##### Supplied entries #####

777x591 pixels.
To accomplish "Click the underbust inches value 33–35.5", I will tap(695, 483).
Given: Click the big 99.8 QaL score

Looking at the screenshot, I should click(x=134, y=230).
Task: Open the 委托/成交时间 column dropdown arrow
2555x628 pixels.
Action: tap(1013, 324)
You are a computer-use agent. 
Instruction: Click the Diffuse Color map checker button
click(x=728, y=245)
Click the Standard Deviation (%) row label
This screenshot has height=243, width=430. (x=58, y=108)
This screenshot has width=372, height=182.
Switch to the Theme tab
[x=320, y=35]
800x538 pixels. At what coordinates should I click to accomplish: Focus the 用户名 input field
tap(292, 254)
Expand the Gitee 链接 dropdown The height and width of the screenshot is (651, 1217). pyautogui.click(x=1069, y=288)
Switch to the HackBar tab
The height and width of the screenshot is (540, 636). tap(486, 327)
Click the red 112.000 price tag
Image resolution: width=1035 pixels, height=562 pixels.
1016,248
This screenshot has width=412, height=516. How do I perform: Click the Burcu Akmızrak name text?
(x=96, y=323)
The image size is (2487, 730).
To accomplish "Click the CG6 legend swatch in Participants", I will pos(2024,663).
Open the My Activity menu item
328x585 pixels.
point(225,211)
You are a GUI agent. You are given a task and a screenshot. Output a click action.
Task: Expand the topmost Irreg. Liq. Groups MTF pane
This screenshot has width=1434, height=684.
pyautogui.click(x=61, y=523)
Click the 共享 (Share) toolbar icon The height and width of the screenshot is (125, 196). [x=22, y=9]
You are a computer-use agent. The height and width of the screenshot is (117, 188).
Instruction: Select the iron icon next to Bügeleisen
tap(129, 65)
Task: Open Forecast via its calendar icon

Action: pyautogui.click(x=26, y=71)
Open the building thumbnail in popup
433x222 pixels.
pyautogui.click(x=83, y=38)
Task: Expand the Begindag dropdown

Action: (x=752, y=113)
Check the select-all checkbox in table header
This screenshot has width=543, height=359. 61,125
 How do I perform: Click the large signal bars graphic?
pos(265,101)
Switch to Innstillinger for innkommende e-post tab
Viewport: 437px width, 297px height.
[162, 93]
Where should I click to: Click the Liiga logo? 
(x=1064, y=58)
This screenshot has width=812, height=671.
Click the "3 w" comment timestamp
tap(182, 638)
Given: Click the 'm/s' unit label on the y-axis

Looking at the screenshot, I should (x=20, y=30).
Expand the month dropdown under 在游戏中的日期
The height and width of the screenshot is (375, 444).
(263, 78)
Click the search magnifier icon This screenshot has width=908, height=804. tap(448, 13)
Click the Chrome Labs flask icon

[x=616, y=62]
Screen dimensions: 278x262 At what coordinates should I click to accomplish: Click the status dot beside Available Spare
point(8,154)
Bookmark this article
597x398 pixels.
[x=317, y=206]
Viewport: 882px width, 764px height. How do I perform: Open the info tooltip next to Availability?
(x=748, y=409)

#####

Goal of the exercise:
In the answer, return exactly the lines from the line containing "Screen dimensions: 278x262" to the end of the records above, and no others.

Response to the exercise:
Screen dimensions: 278x262 At what coordinates should I click to accomplish: Click the status dot beside Available Spare
point(8,154)
Bookmark this article
597x398 pixels.
[x=317, y=206]
Viewport: 882px width, 764px height. How do I perform: Open the info tooltip next to Availability?
(x=748, y=409)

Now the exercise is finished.